Применяем транслитерацию к запросам из обучающей выборки и сохраняем что получилось

In [43]:
with open('req_ans_learn.tsv', encoding='utf-8-sig') as train_file, open('transliterated_learn.tsv', 'w') as transliterated_learn_file:
    for line in tqdm.tqdm(train_file):
        query, url_end = line.strip().split('\t')
        transliteration = try_transliterate(query)
        transliterated_learn_file.write(transliteration + '\t' + url_end + '\n')

50786it [00:06, 9098.86it/s]


KeyboardInterrupt: 

Достанем текст из запроса

In [3]:
# https://www.quora.com/How-can-I-extract-only-text-data-from-HTML-pages

def informative(element):
    if element.parent.name in ['style', 'script', '[document]', 'head', 'title']:
        return False
    elif re.match('<!--.*-->', str(element.encode('utf-8'))):
        return False
    elif len(element) < 10:
        return False
    return True


def get_text(html):
    soup = BeautifulSoup(html)
    data = soup.findAll(text=True)

    text = []
    informative_lines = [line for line in data if informative(line)]
    started = False
    for line in data:
        if line.strip() == 'Jump to search':
            started = True
            continue
        if started and informative(line):
            if re.search(r'Cached time: \d+\nCache expiry: \d+', line) is not None:
                break
            text.append(line.strip())
    
    return text

In [4]:
BEGINNING = 'https://simple.wikipedia.org'

In [None]:
get_text(file_storage.read(BEGINNING + '/wiki/Germany'))

Сделаем энкодинг запросов и документов.
Запросы будет кодирвать по ngram'ам, а документы по словам и триграммам.

In [5]:
def get_words(string):
    return [word for word in re.split('[,.!?;:() \t\n]', str(string).lower()) if word]

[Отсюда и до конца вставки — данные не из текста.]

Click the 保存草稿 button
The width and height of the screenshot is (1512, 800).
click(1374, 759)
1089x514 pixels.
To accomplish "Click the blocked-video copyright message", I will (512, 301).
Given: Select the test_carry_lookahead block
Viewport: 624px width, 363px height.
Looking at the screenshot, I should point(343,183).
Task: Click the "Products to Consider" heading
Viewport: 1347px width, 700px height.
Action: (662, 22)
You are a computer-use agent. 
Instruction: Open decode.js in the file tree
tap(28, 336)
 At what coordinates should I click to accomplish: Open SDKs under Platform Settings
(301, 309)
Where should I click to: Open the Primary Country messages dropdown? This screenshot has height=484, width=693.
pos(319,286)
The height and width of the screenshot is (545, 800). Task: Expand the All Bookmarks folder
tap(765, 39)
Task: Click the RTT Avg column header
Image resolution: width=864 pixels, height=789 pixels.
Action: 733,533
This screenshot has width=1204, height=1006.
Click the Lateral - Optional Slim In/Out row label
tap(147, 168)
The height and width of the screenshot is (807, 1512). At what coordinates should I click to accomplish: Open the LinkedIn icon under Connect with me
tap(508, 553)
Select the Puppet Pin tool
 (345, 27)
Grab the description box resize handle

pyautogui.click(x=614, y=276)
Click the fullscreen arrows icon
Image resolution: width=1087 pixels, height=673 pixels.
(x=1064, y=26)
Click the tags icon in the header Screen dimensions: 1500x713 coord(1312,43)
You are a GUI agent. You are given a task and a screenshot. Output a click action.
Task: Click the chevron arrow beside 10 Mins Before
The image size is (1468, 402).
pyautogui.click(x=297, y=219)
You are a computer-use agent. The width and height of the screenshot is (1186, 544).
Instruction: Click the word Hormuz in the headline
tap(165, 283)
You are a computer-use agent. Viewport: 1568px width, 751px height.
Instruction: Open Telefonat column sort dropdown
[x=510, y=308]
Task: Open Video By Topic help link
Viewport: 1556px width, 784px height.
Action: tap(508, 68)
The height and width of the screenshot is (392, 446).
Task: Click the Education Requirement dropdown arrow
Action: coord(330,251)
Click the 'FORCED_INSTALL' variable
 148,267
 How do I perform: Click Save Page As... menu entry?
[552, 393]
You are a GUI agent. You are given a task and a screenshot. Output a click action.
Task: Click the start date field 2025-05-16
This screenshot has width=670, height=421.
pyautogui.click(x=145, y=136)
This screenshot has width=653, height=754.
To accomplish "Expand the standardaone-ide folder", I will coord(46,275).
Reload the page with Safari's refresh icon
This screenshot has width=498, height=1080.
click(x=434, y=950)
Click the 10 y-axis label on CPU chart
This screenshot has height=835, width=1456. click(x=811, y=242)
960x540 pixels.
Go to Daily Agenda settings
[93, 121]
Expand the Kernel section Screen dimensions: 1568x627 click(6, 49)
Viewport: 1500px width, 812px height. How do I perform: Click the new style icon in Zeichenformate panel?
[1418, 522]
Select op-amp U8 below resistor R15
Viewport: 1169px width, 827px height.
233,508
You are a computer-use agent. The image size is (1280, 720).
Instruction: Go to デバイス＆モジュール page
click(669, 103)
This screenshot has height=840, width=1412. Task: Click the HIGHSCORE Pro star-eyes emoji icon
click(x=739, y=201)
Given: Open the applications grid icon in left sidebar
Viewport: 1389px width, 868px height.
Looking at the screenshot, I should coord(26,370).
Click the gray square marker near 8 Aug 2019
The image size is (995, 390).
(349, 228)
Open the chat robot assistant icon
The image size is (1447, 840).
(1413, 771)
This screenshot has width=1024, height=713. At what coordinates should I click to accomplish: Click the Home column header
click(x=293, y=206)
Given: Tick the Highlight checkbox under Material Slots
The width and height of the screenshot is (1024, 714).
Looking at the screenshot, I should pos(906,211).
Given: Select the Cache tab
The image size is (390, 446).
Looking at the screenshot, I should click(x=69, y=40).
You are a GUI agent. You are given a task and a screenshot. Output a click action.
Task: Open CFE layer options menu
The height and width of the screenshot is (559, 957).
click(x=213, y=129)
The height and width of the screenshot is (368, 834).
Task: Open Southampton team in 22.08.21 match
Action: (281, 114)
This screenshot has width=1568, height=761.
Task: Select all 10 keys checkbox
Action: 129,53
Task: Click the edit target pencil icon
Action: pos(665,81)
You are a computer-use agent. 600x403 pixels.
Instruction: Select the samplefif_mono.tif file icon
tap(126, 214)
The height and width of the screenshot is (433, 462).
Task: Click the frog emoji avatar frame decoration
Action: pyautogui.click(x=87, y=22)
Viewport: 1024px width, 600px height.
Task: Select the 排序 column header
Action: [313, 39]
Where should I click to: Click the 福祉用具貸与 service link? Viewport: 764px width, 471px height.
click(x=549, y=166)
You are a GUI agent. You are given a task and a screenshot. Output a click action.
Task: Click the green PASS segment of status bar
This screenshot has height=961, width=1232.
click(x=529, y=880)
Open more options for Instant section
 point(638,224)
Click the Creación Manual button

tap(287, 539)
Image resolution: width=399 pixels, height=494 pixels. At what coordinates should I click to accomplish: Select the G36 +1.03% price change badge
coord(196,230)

def get_ngrams(n, word_list):
    if n == 1:
        return ''.join(word_list)
    else:
        return [
            word[i:i + n]
            for word in word_list
            for i in range(len(word) - n + 1)
        ]


def get_n_gram_counter(n, collection):
    counter = Counter()
    for element in collection:
        counter.update(get_ngrams(n, get_words(element)))
    return counter

In [6]:
class Storage:
    def __init__(self, elements):
        self._ind_to_elem = elements
        self._elem_to_ind = {elem: ind for ind, elem in enumerate(elements)}
        
    def get_elem(self, ind):
        return self._ind_to_elem[ind]
    
    def get_ind(self, elem, default=None):
        return self._elem_to_ind.get(elem, default)
    
    def __len__(self):
        return len(self._ind_to_elem)
    
    @classmethod
    def from_counter(cls, counter, n_most_common):
        return Storage([elem for elem, _ in counter.most_common(n_most_common)])
    

class Encoder:
    def encode(self, example):
        raise NotImplemented()

    def encode_with_padding(self, examples):
        codes = [self.encode(example) for example in examples]
        max_len = max(map(len, codes))
        return np.array([
            np.concatenate([code, np.zeros(max_len - len(code))])
            for code in codes
        ], dtype=np.int32)


class BagOfNgramsEncoder(Encoder):
    def __init__(self, collection, ngram_number_array):
        self._ngram_storages = [
            Storage.from_counter(get_n_gram_counter(n + 1, collection), ngram_number)
            for n, ngram_number in enumerate(ngram_number_array)
        ]
        self._code_size = sum(map(len, self._ngram_storages)) + 2
    
    @property
    def n(self):
        return len(self._ngram_storages)
    
    def _encode_word(self, word):
        code = []
        if len(word) > 2:
            for i in range(len(word) - self.n + 1):
                ind = 1
                for ngram_len in reversed(range(1, self.n + 1)):
                    ngram = word[i:i + ngram_len]
                    ngram_ind = self._ngram_storages[ngram_len - 1].get_ind(ngram)
                    if ngram_ind is None:
                        ind += len(self._ngram_storages[ngram_len - 1])
                    else:
                        ind += ngram_ind
                        code.append(ind)
                        break
                else:
                    code.append(ind)
        elif len(word) == 2:
            bigram_ind = self._ngram_storages[1].get_ind(word)
            if bigram_ind is not None:
                return [bigram_ind]
            else:
                return [
                    self._ngram_storages[0].get_ind(word[0], self._code_size - 1),
                    self._ngram_storages[0].get_ind(word[1], self._code_size - 1),
                ]
        elif len(word) == 1:
            return [self._ngram_storages[0].get_ind(word, self._code_size - 1)]
        return code

    def encode(self, string):
        return sum((self._encode_word(word) for word in get_words(string)), [])
        
    @property
    def code_size(self):
        return self._code_size

In [7]:
class DocEncoder(Encoder):    
    def __init__(self, storage, collection, n_words, n_trigrams):
        trigram_counter = Counter()
        word_counter = Counter()
        
        for example in tqdm.tqdm(set(collection)):
            html = storage.read(BEGINNING + example)
            if html is None:
                continue
            text = get_text(html)
            words, trigrams = self._prepare_example(text)
            word_counter.update(words)
            trigram_counter.update(trigrams)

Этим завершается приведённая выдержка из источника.